If you already use Pydantic AI, switching takes one line:

from pydantic_ai import Agent

agent = Agent(
    'gateway/openai:gpt-5',
    instructions='Be concise, reply with one sentence.',
)
print(agent.run_sync('Hello World').output)

To switch models, just change the string:

gateway/<api_format>:<model_name>

For example:

  • gateway/openai:gpt-5
  • gateway/anthropic:claude-sonnet-4-5
  • gateway/google-vertex:gemini-2.5-flash
  • gateway/groq:openai/gpt-oss-120b

You don't have to use Pydantic AI at all, you can point any supported SDK at PAIG and keep your existing code.

import openai

client = openai.Client(
    base_url='https://gateway.pydantic.dev/proxy/openai/',
    api_key='paig_...',
)

response = client.chat.completions.create(
    model='gpt-4o',
    messages=[{'role': 'user', 'content': 'Hello world'}],
)

print(response.choices[0].message.content)
import anthropic

client = anthropic.Anthropic(
    base_url='https://gateway.pydantic.dev/proxy/anthropic/',
    auth_token='paig_...',
)

response = client.messages.create(
    model='claude-3-haiku-20240307',
    max_tokens=1000,
    messages=[{'role': 'user', 'content': 'Hello world'}],
)

print(response.content[0].text)

You can even route Claude Code through PAIG by setting:

export ANTHROPIC_AUTH_TOKEN="paig_..."
export ANTHROPIC_BASE_URL="https://gateway.pydantic.dev/proxy/anthropic"

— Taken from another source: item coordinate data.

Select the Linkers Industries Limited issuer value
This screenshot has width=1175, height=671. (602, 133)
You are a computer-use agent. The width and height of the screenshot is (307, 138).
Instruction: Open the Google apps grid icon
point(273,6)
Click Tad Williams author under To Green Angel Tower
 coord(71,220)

Then launch Claude Code as normal — now with real cost limits and logs.


  • Abstractions should be honest. We won't "normalize" APIs into a pretend universal schema. That only hides power and delays progress.
  • Observability is not optional. Shared keys without logs are accidents waiting to happen. With PAIG + Logfire (or any inferior OTel-compatible backend), you always know who spent what.
  • Control beats ceremony. Budgets should live in your gateway, not in a Notion doc.

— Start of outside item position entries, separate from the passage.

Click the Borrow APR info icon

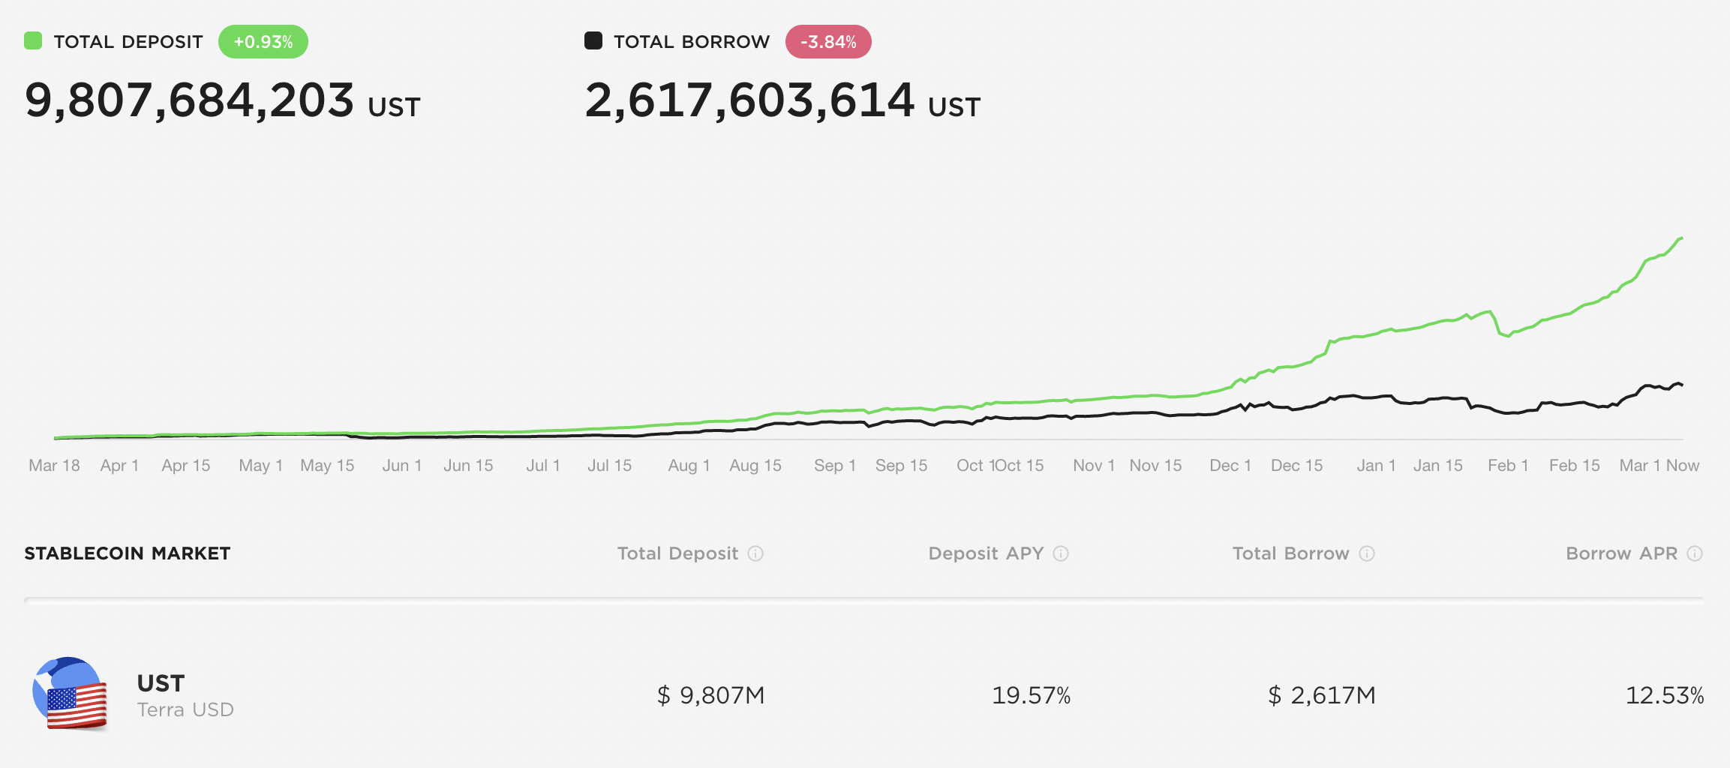[x=1695, y=554]
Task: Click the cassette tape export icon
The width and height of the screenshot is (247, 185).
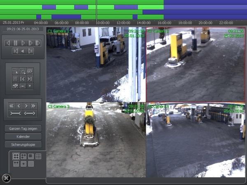Action: pos(23,86)
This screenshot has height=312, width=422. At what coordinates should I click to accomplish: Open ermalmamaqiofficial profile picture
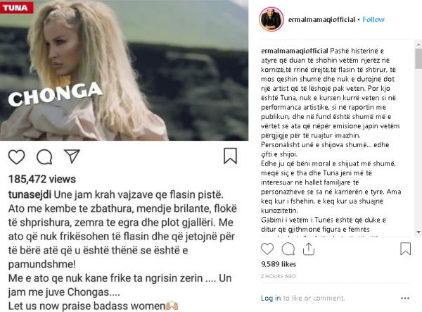click(271, 20)
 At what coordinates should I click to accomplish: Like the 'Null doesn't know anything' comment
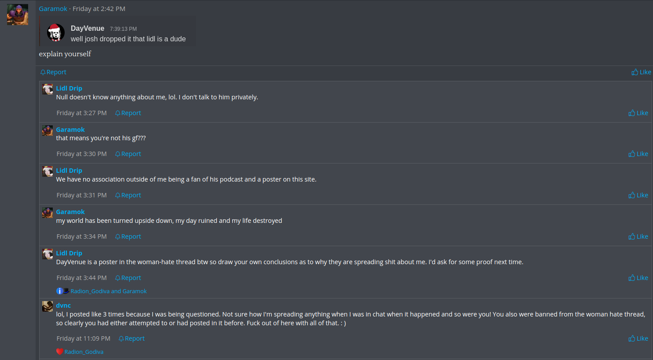[638, 113]
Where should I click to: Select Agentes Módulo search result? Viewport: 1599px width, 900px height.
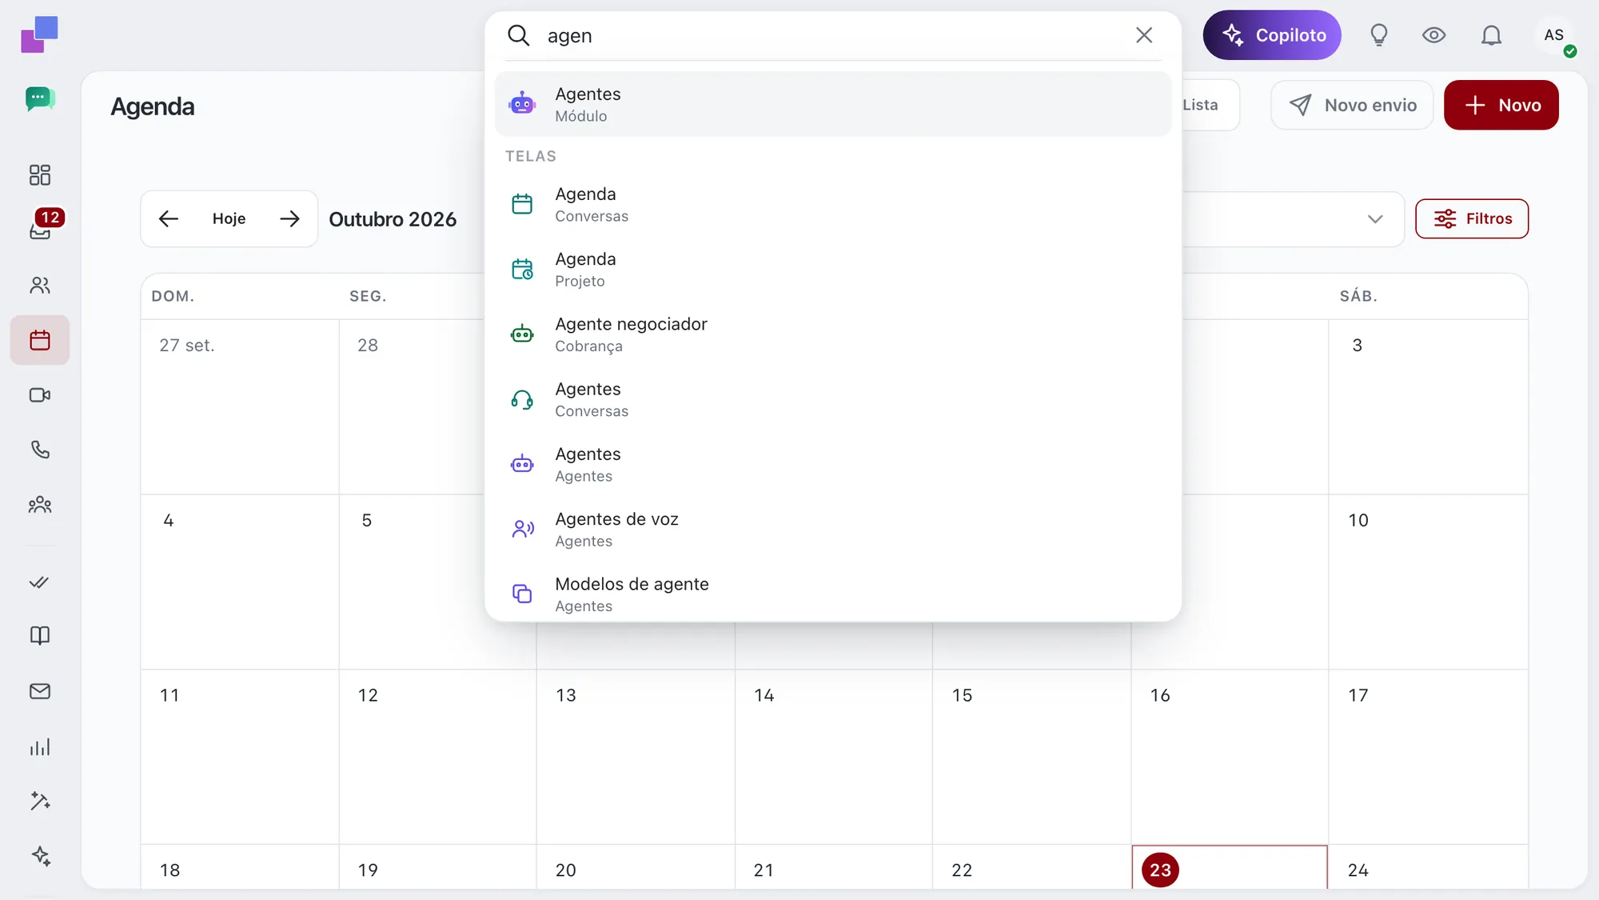coord(833,104)
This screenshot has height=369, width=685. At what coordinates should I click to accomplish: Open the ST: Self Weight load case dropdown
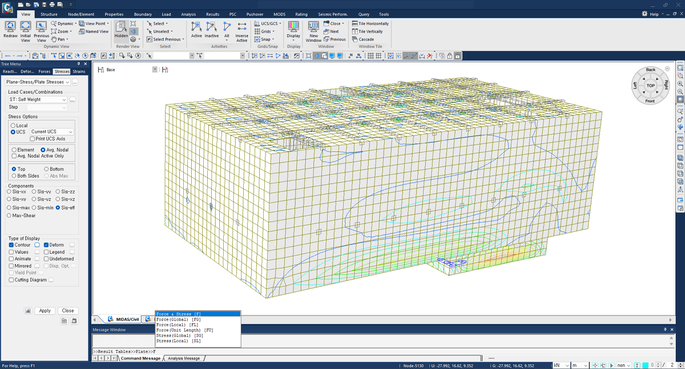click(x=63, y=100)
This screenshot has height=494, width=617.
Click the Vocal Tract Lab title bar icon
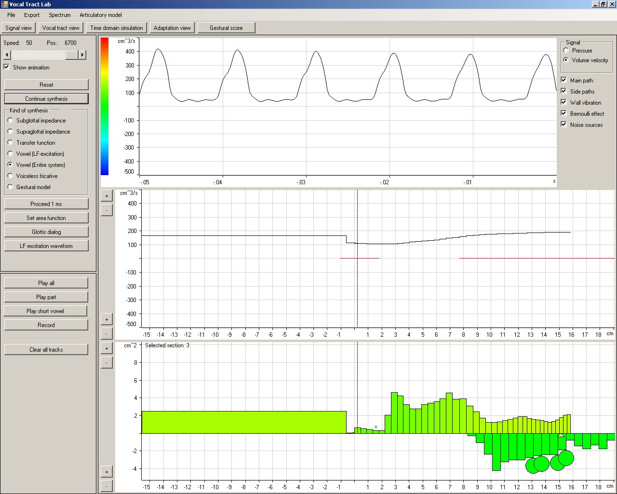pos(4,4)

We want PAIG to be the boring, reliable layer you don't think about — until you realize how much time and cost it's saved you.

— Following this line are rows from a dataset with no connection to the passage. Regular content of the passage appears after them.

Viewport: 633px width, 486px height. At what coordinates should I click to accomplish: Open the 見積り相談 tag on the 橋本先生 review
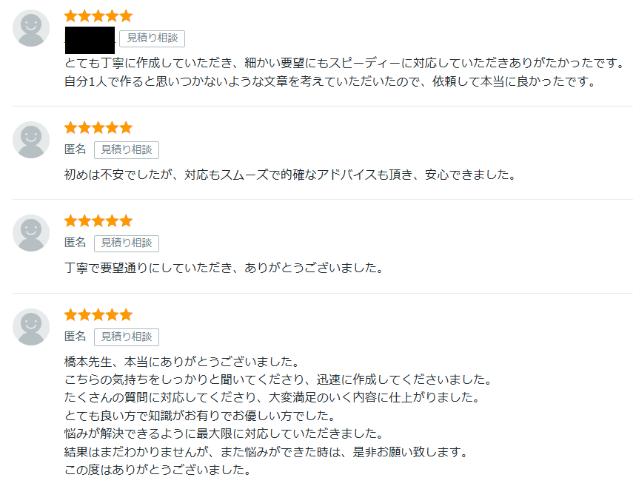[x=127, y=337]
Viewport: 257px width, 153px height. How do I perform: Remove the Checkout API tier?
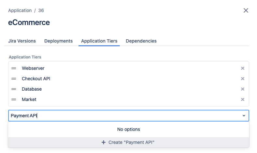tap(243, 79)
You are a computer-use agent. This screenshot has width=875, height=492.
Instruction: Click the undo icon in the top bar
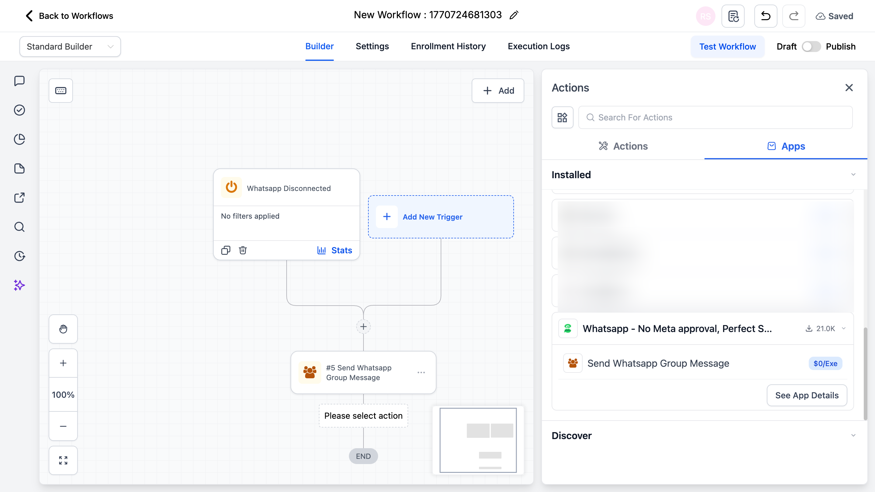click(x=765, y=16)
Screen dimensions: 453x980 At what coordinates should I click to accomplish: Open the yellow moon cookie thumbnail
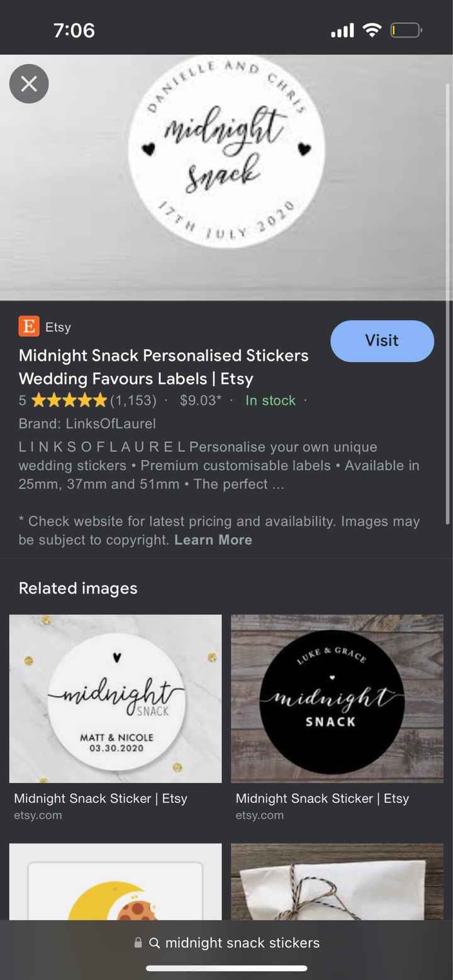116,881
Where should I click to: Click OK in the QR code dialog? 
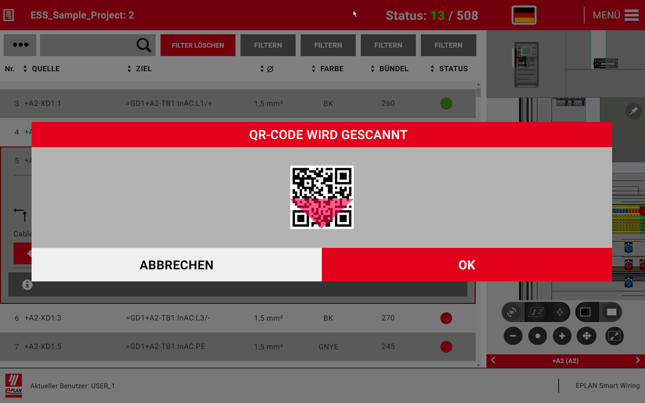tap(467, 265)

  1. Why did you build a gateway? It's a pain point for a lot of our customers, and we think that it integrates nicely with Pydantic AI and Pydantic Logfire (but those are not required to use it).
  2. Is it open-source? The core gateway is open source and available on GitHub. However, some features, like the hosted UI and SSO support are closed source and part of the managed service.
  3. How long will the beta last? Until early December (roughly).
  4. How much will it cost after the beta? Pricing will be announced closer to general availability. During the open beta, the gateway is completely free to use (we’ll eat the card fee for now). We roughly expect to charge competitive markup fee on LLM inference credits if you are using our built-in models, and a base fee for enterprise features (e.g. SSO).
  5. What's the difference between this and other gateways? Similar purpose, pricing and features - just built with higher engineering quality and richer observability via Pydantic Logfire.

You can:

  1. Create an org with GitHub or Google login.
  2. Add provider credentials (BYOK).
  3. Set project, user, and key-level caps.
  4. Drop the gateway key into your code.
  5. Watch usage and costs in Logfire.

The open beta starts today — November 13, 2025. PAIG is free during beta while we gather feedback. Go to gateway.pydantic.dev and tell us what works, and what sucks.


PAIG is built with the same philosophy as the Pydantic stack: developer-first, transparent and fast. If that sounds like your kind of infrastructure, we think you'll love it.